• Task details: Copy the lines of the records word for word, starting at the line containing "The width and height of the screenshot is (1173, 660)." and continuing through the final line of the records, both included. Omit the pictures from your answer.

• Recorded data:
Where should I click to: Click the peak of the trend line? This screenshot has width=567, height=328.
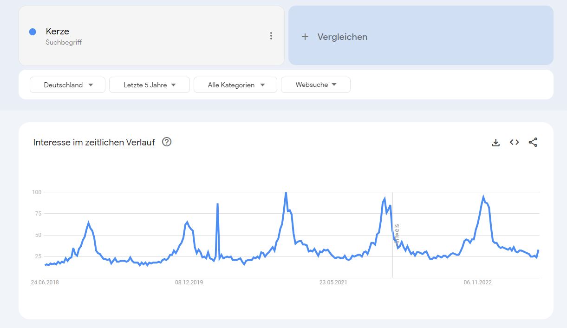click(286, 191)

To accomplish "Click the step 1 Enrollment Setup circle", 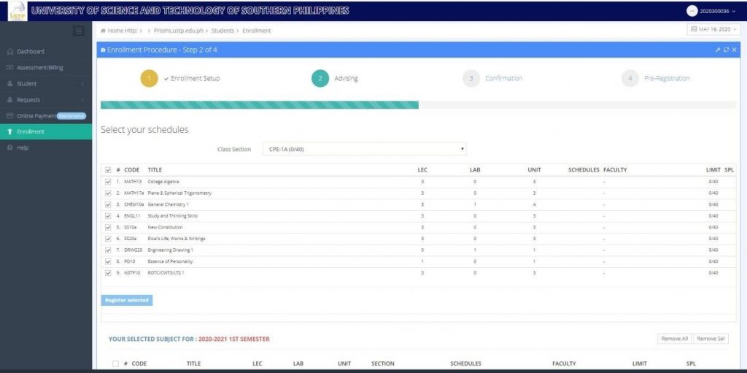I will click(x=149, y=78).
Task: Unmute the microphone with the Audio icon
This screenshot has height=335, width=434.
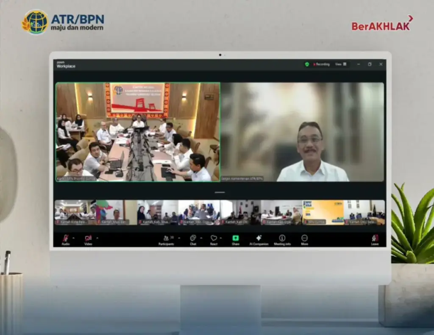Action: 65,239
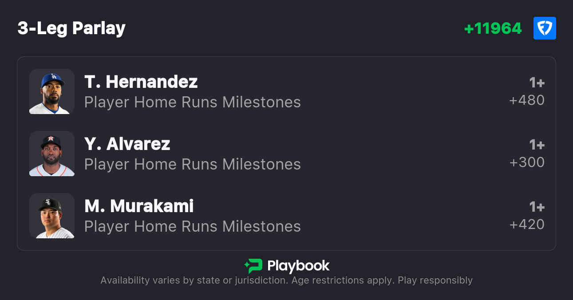The height and width of the screenshot is (300, 573).
Task: Click the 3-Leg Parlay title
Action: (71, 28)
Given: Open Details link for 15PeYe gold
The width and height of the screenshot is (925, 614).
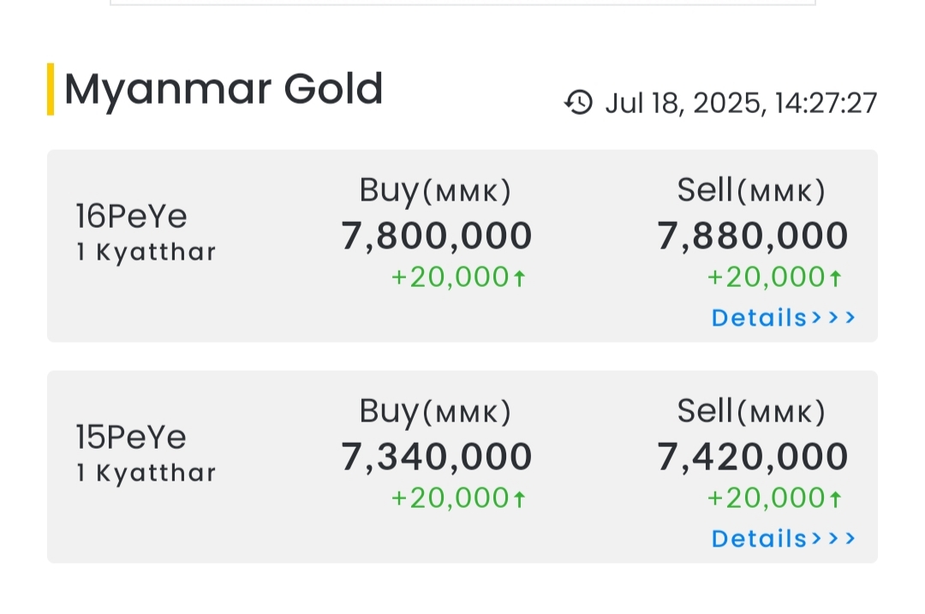Looking at the screenshot, I should (783, 539).
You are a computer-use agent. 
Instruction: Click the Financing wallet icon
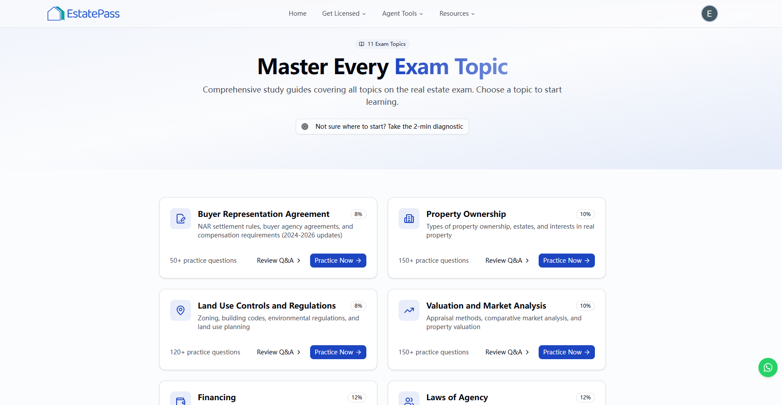tap(181, 400)
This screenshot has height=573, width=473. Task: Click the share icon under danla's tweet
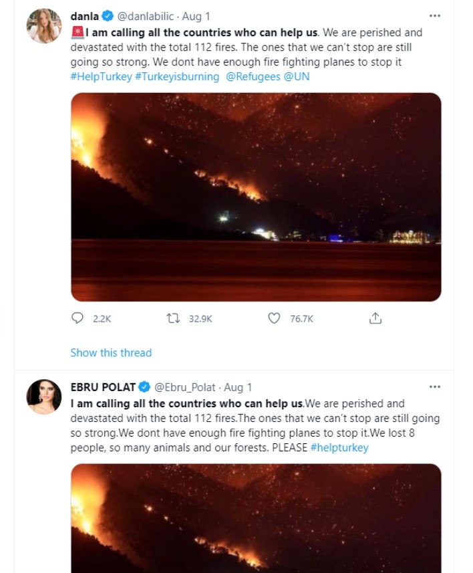click(x=375, y=319)
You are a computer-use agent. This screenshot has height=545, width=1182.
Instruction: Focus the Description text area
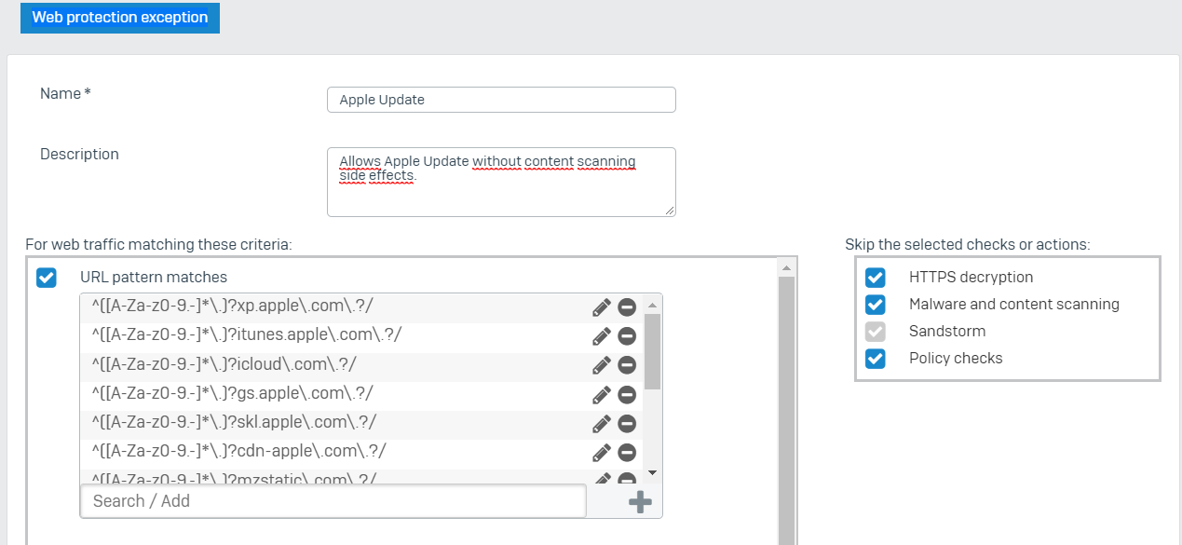tap(501, 182)
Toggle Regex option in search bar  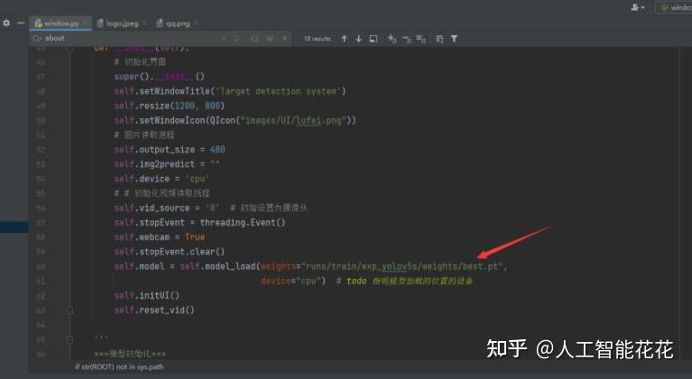coord(284,39)
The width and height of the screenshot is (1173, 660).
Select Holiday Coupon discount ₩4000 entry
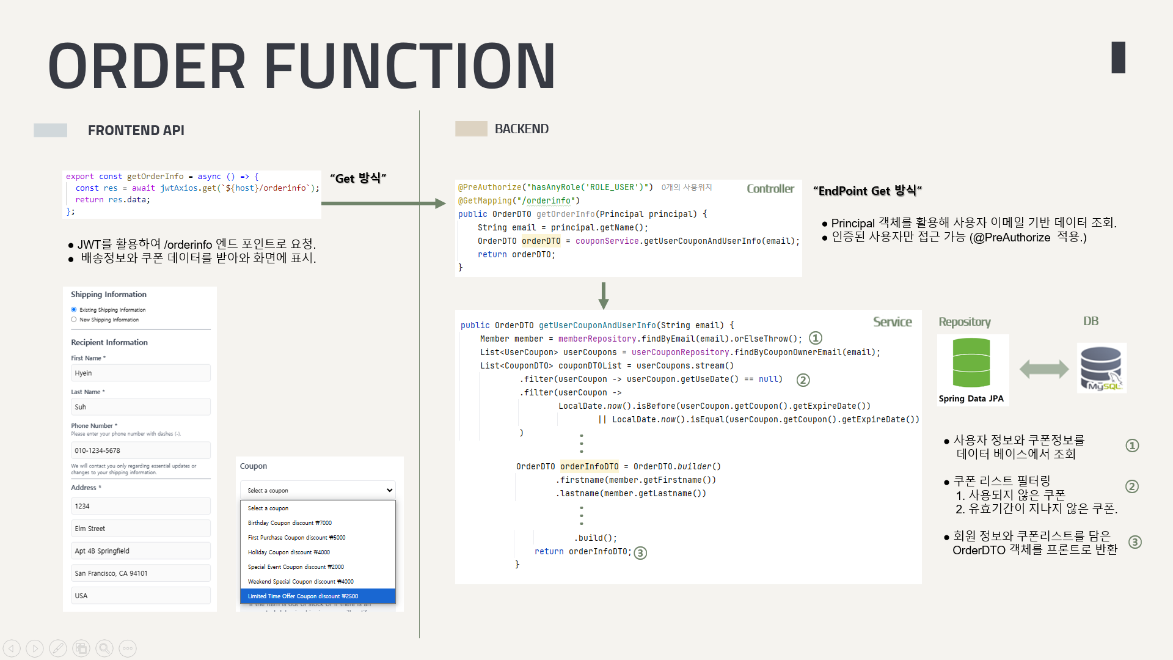(x=288, y=552)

• Task response:
The width and height of the screenshot is (1173, 660).
Select Holiday Coupon discount ₩4000 entry
(x=288, y=552)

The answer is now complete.